A curveball for our tech-focused panel was the inimitable Reni Folawiyo, Founder and CEO of NOK by Alara. Prior to COVID-19 and the ensuing lockdown of restaurants in Lagos, Reni and her team had only ever offered an offline experience. Keen to preserve the restaurant’s unique hybrid experiential brand, they had never really considered how technology could be applied to grow their business, other than perhaps seasonal menu changes uploaded online and social media marketing / word of mouth. However, as we have already stated, necessity is the mother of invention, and with COVID-19, Reni and her team soon found a way to ensure they meticulously maintained their brand, through same-team delivery, and a laser focus on every detail of the delivery process [from quality of food, to packaging and the usual finessed touches one would expect from NOK], whilst leveraging technology to continue selling the NOK food experience. NOK went digital, almost overnight — and to rave reviews.
Hearing Reni’s story, especially in the context of our tech pioneers who are all digital natives and whose businesses are built solely on technology, was fascinating, because it revealed how entrepreneurs from all sectors must continue to innovate and move outside of their immediate comfort zone if they are to thrive.
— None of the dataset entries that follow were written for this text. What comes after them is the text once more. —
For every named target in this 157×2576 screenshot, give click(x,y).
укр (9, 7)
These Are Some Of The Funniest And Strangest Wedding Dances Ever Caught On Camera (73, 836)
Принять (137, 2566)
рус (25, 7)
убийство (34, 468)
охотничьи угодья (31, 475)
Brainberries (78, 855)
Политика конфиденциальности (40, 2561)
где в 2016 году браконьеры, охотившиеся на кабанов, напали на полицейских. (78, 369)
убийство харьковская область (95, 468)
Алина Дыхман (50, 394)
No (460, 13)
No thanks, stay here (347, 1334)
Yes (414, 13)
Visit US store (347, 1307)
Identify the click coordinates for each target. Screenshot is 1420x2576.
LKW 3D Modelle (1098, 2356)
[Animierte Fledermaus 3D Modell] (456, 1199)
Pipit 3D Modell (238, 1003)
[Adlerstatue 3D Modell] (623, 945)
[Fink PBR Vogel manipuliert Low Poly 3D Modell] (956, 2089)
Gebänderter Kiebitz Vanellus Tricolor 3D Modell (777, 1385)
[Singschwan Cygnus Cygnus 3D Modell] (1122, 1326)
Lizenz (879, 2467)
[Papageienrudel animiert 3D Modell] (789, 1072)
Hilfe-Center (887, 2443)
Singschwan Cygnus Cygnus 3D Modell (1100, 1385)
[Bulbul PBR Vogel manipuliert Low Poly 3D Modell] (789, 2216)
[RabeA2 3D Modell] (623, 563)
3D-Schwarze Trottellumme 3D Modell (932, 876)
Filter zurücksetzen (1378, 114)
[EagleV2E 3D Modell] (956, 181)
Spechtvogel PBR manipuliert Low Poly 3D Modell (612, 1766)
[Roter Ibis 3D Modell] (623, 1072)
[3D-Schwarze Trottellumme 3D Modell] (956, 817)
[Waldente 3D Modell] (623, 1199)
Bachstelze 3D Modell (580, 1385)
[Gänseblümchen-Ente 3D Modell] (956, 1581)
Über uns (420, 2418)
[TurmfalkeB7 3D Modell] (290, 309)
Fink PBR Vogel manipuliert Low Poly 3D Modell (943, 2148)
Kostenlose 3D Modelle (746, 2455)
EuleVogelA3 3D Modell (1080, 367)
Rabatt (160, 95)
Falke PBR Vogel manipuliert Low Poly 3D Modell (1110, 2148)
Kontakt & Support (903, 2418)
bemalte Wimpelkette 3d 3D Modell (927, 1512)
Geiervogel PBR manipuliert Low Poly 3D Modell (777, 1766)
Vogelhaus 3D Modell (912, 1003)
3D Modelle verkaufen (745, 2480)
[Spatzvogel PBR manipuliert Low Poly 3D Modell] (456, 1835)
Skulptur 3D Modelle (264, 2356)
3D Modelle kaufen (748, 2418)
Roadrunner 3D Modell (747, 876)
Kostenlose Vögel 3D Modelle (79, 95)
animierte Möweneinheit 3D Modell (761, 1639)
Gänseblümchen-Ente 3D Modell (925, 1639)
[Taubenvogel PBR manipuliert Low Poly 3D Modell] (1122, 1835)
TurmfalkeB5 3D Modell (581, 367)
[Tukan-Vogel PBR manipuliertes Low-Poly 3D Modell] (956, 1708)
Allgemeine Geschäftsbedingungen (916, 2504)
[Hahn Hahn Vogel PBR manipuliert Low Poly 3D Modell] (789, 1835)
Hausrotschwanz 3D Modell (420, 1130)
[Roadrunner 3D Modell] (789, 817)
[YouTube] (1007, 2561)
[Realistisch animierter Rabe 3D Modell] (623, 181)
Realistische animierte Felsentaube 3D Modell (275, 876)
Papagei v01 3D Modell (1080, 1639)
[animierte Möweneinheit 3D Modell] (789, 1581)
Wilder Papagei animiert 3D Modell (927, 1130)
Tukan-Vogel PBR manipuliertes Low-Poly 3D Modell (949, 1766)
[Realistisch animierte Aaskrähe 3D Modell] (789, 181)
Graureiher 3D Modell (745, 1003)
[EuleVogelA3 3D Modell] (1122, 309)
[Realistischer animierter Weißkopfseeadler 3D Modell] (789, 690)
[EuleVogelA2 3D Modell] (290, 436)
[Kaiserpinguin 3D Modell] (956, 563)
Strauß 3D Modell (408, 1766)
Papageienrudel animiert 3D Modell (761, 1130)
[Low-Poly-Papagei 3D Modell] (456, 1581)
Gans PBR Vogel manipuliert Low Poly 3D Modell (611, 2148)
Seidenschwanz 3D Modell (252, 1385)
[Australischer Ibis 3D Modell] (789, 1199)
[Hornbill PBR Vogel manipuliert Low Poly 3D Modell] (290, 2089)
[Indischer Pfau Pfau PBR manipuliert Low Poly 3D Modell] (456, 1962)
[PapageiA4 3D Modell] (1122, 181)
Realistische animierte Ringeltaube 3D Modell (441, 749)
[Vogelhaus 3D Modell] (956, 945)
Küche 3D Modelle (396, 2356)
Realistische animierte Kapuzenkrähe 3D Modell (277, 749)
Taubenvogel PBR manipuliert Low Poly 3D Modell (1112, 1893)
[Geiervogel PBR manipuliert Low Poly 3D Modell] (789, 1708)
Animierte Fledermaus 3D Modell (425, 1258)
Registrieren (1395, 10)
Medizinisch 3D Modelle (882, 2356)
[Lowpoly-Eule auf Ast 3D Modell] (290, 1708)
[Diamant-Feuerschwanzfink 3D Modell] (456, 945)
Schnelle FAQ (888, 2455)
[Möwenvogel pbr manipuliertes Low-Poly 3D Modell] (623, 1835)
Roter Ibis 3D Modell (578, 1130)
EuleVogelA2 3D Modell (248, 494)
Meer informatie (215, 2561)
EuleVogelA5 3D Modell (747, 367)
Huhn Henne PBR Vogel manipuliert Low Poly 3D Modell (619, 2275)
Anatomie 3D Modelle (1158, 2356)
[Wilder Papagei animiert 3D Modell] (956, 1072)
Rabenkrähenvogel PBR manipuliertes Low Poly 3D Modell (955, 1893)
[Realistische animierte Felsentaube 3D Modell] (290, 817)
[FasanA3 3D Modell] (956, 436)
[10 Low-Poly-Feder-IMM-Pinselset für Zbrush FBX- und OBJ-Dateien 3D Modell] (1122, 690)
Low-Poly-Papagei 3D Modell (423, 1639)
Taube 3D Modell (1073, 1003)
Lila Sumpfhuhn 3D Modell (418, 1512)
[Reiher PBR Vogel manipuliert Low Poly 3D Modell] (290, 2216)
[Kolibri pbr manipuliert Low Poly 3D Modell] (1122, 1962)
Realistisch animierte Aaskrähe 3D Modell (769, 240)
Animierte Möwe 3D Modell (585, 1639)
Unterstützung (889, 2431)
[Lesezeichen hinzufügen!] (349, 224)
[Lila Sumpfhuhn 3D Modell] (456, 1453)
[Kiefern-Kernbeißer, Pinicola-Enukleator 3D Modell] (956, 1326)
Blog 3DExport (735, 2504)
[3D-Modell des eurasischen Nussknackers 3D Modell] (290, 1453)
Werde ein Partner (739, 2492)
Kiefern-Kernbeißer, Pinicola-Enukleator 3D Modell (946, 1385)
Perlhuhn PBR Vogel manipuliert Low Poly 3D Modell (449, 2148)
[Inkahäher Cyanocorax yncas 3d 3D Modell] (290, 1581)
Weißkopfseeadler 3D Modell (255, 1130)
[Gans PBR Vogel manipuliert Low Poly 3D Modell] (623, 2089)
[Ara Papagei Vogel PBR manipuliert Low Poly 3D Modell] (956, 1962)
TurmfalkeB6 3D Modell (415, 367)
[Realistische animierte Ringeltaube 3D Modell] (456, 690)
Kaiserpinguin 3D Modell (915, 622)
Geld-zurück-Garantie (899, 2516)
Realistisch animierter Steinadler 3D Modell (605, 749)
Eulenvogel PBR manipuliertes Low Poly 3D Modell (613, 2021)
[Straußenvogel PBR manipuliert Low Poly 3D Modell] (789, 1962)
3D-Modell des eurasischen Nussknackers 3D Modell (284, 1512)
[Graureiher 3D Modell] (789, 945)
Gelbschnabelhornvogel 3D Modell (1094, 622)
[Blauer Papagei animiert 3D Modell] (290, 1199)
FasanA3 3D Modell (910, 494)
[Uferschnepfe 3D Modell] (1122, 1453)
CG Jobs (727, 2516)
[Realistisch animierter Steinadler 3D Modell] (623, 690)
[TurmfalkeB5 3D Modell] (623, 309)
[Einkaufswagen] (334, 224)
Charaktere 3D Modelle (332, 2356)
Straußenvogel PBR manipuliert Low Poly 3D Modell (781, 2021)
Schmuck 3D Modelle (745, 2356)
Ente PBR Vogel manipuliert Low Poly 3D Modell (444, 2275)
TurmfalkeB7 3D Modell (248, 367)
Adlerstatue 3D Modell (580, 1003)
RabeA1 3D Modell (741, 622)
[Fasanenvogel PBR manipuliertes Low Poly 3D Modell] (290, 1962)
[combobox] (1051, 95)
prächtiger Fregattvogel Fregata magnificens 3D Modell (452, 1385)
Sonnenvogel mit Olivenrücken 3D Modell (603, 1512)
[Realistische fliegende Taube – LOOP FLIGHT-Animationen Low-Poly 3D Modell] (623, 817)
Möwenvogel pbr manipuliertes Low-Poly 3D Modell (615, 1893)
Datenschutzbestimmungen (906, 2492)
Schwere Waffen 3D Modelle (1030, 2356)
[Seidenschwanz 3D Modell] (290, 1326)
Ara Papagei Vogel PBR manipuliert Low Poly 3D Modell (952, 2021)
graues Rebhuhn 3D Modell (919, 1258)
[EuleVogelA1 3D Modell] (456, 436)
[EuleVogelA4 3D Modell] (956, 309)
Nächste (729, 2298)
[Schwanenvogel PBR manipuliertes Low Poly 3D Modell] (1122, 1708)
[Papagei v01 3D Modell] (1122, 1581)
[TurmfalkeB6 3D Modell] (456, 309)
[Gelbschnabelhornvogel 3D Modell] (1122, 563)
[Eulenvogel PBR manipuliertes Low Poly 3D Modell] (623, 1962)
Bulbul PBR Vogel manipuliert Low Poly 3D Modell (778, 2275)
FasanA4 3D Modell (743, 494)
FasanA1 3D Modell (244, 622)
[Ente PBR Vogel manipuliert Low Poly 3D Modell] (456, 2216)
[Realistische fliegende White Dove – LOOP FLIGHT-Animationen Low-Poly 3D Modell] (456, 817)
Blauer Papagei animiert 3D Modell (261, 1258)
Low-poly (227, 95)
At this moment in time, thousands more businesses are adopting technology to survive, and ultimately scale. It will be fascinating to see how Reni’s team continues on their digital journey.
And of course, no digital business in Nigeria can grow, without safe and secure payments, and our esteemed fintech panelist, Shola Akindlade of Paystack discussed how especially in the fintech world, it was critical to build trust, adding that the main barriers to entry are infrastructure, literacy, trust and security. These are really the fundamentals of business building, and were common themes amongst all of our panelists when they discussed how they went about building their brands pre, during and, of course, post-COVID. Each and every single panelist focused on trust — it goes beyond technology, it has to be central to everything you are building, especially during fractious times.
Of course, the lively debate and discussion that came from the webinar was music to my ears — and also went far in validating what we are building with Sparkle; a platform that provides access to financial products, at scale — as we look to push the broader financial inclusion agenda in Nigeria. And how will we do that? By leading by example and instilling trust, transparency and freedom into absolutely everything we build for our community of Sparklers.
The sense of community between our panelists, via Zoom, was striking; innovators, business builders, entrepreneurs was great — sharing knowledge, sharing stories, sharing failures, sharing successes — it’s part of the business journey for us all as we look to cut through the clutter and focus on real business learnings, with a particular focus on how technology can be used to both simplify and scale a business. My only regret is that we weren’t able to get through all of the questions and items for discussion shared by our attendees. In my next blog post, I’ll be answering some of the questions that were posed by our attendees [that we weren’t able to answer on the day] as well as analyse some of the fascinating data regarding the adoption of digital / access to banking / new ways of working from our Sparkle webinar polls.